- Vagabunda, ordinária! Você não serve para nada, velha surda! Como pode ser tão fraca, tão covarde???
A voz ecoou alta e estridente pelos corredores. Era do tipo autoritário, mas totalmente insegura, melancólica, um lamento profundo vindo de dentro de um corpo que olhava outro, com olhar fixo, pesado. O ódio se fazia presente através da revolta interior visível na sua face, nas suas palavras e gestos.
- Olhe só para você, vivendo sozinha em meio a tantos trastes, nem a solidão lhe corroeu, nem pra casar você serviu.
As paredes eram frias e úmidas. Um leve tom esverdeado refletia a luz dos candeeiros que ardiam dia e noite, como se consumissem o tempo como combustível interminável. Cada aposento parecia um museu abandonado; móveis enormes, de madeira escura bem trabalhada, grandes espelhos, tapetes felpudos e poeirentos. Salas enormes que viviam imersas numa semi-escuridão tranquila e enfadonha, cheirando a mofo, mergulhadas num silêncio que só era cortado pelo monólogo frio e espalhafatoso que se desenrolava, ecoando por aquelas paredes, se perdendo no tempo.
- Velha idiota!
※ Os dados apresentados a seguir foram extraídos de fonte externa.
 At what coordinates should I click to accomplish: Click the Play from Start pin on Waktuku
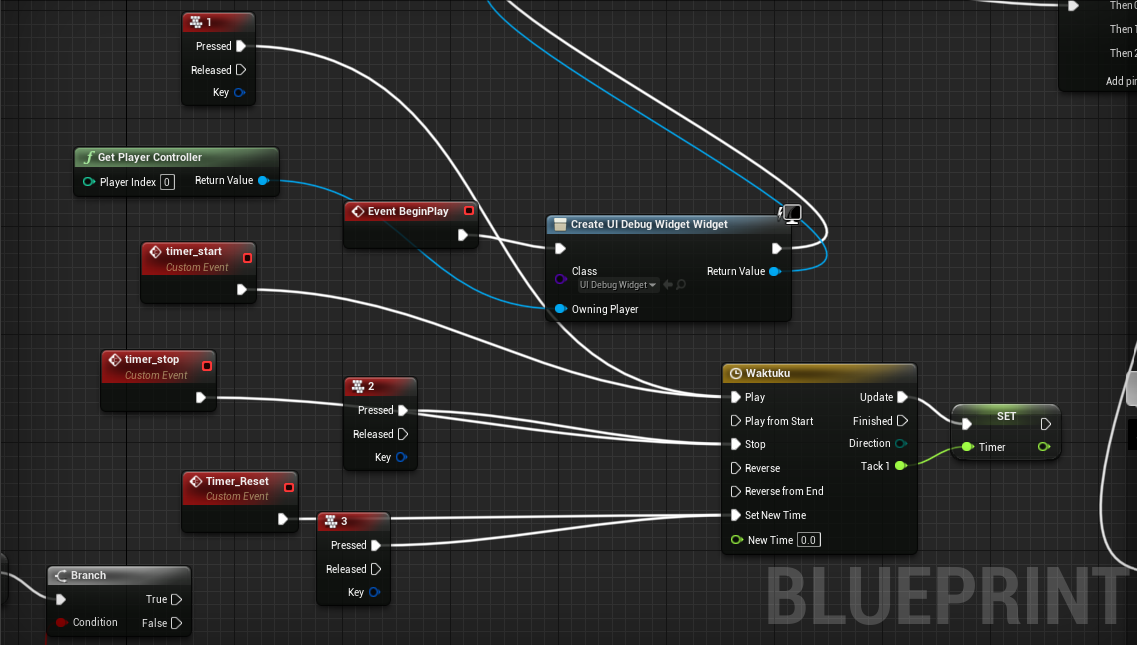pos(736,421)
Você nunca teve coragem de enfrentar o mundo, de deixar que novas correntes lhe carregassem, que novas ideias e formas de viver tomassem conta de sua mente, me confinando aqui, me condenando a não viver, a não ter prazer, a não sentir, tornando toda essa desgraça uma constante na minha vida, como se fosse uma punição por um crime que nunca cometi. Se eu pudesse tocá-la eu a mataria sua velha. Você apodreceu por dentro. Você vive presa numa tumba. Tudo cheira a mofo, inclusive você, velha burra!!
O rosto triste parecia que ia se desmanchar de tanta amargura. Os olhos azuis, pesados, semi-cerrados, eram a única visão agradável naquele corpo nu, enrugado e flácido que continuava de pé, falando, xingando, praguejando. Chorava como uma menina para depois gargalhar, numa risada sarcástica que se espalhava pelo casarão, querendo transmitir uma alegria que não existia, uma felicidade morta.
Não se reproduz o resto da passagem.